Amino acid metabolism
In T. cruzi, amino acids are relevant in energy metabolism [112,113,114,115], host-cell invasion , stress resistance [117, 118], and differentiation [115, 119]. Proline, in particular, plays a fundamental role in these processes, including energy support during the parasite’s intracellular stages .
T. cruzi, unlike T. brucei, can metabolize D-proline using a putative proline racemase (PRAC). Although the T. conorhini genome bears a PRAC gene, as we have previously described  T. rangeli AM80, and strains of all other known T. rangeli lineages  contain only a pseudogene for this enzyme. Interestingly, genes for 5-oxoprolinase, which is involved in L-proline metabolism, are absent in T. conorhini 025E and T. rangeli AM80. Analysis of the available genomes of TriTrypDB  showed only intracellular-replicating species seem to possess this enzyme, which makes its apparent loss in these two species expected. L-proline metabolism via 5-oxoprolinase produces L-glutamate in the glutathione-mediated stress response pathway. T. rangeli AM80 also lacks enzymes that use oxygen as an acceptor (EC 1.4.3.-), which further limits the pathways available for glutamate synthesis. Absence of these enzymes may shed new light on the recent finding that T. rangeli SC-58 is particularly susceptible to oxidative stress . However, there appear to be alternative pathways to produce glutamate and glutathione in both T. rangeli AM80 and T. conorhini 025E, e.g. glutamate dehydrogenase, which converts α-ketoglutarate to glutamate.
Consistent with previous reports in T. cruzi [120, 121] all of these species lack ornithine and arginine decarboxylase genes, indicating that they are unable to generate putrescine or other polyamines and must salvage them from their hosts. Primary-amine oxidase, which is significant for amino acid metabolism and alkaloid biosynthesis, is absent in T. rangeli AM80. The T. rangeli AM80 and T. conorhini 025E genomes encode branched-chain amino acid aminotransferase, which is required for synthesis and degradation of valine, leucine and isoleucine.
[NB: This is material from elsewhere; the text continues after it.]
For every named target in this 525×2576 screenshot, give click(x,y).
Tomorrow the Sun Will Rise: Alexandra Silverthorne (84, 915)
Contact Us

That T. cruzi strains lack this gene  is interesting since leucine is reported to act as a negative regulator of proline-dependent metacylogenesis . Additionally, the ability of this parasite to use the intact leucine skeleton, presumably obtained from the host , for isoprenoid and sterol formation would confer advantages in energy economy . T. cruzi and T. rangeli can interconvert serine and glycine, a capacity not found in T. brucei . T. conorhini 025E, like T. brucei, lacks the glycine hydroxymethyltransferase gene for conversion of glycine to L-serine and tetrahydrofolate or vice versa, although alternative routes exist in this organism for synthesis of these compounds.
Kinetoplastids compartmentalize a variety of enzymes involved in carbohydrate metabolism within organelles known as glycosomes . Glucose is the predominant carbohydrate utilized by T. cruzi  and T. brucei , although Leishmania spp. and Phytomonas spp. have developed adaptations to metabolize plant-derived carbon sources [31, 128]. Genes for NADP-alcohol dehydrogenase (EC 22.214.171.124), which participates along with other enzymes in acetaldehyde to ethanol interconversion in glycolysis , are absent in T. conorhini and T. rangeli, but present in both T. cruzi strains. Several bacterial-type sugar kinases (glucokinase, galactokinase and L-ribulokinase), which contain targeting signals for import into glycosomes, are encoded in all four of the genomes of this study. However, genes for many other sugar metabolism enzymes, i.e. beta-glucosidase, fructuronate reductase, xylulokinase, and mannitol 2-dehydrogenase are only present in T. conorhini and T. rangeli. Proteins encoded by beta-glucosidase genes, for example, convert glucoside to α–D-glucose, and cellulose derivatives cellobiose and 1,4-β-D-Glucan to β –D-Glucose [129, 130]. These observations are consistent with the hypothesis that the latter two parasites are better adapted to environments more enriched in exogenous sugars and complex carbohydrates, an adaptation inconsistent with replication in the glucose-rich bloodstream. A nutritional role of plants in triatomines appears possible given demonstration of Rhodnius phytophagy . Adaptation to vector diet may therefore have played a more important role in the evolution of these species than in T. cruzi, which is interesting given that the latter commonly co-infects the same triatomine vector as T. rangeli and also shares the same vector species as T. conorhini.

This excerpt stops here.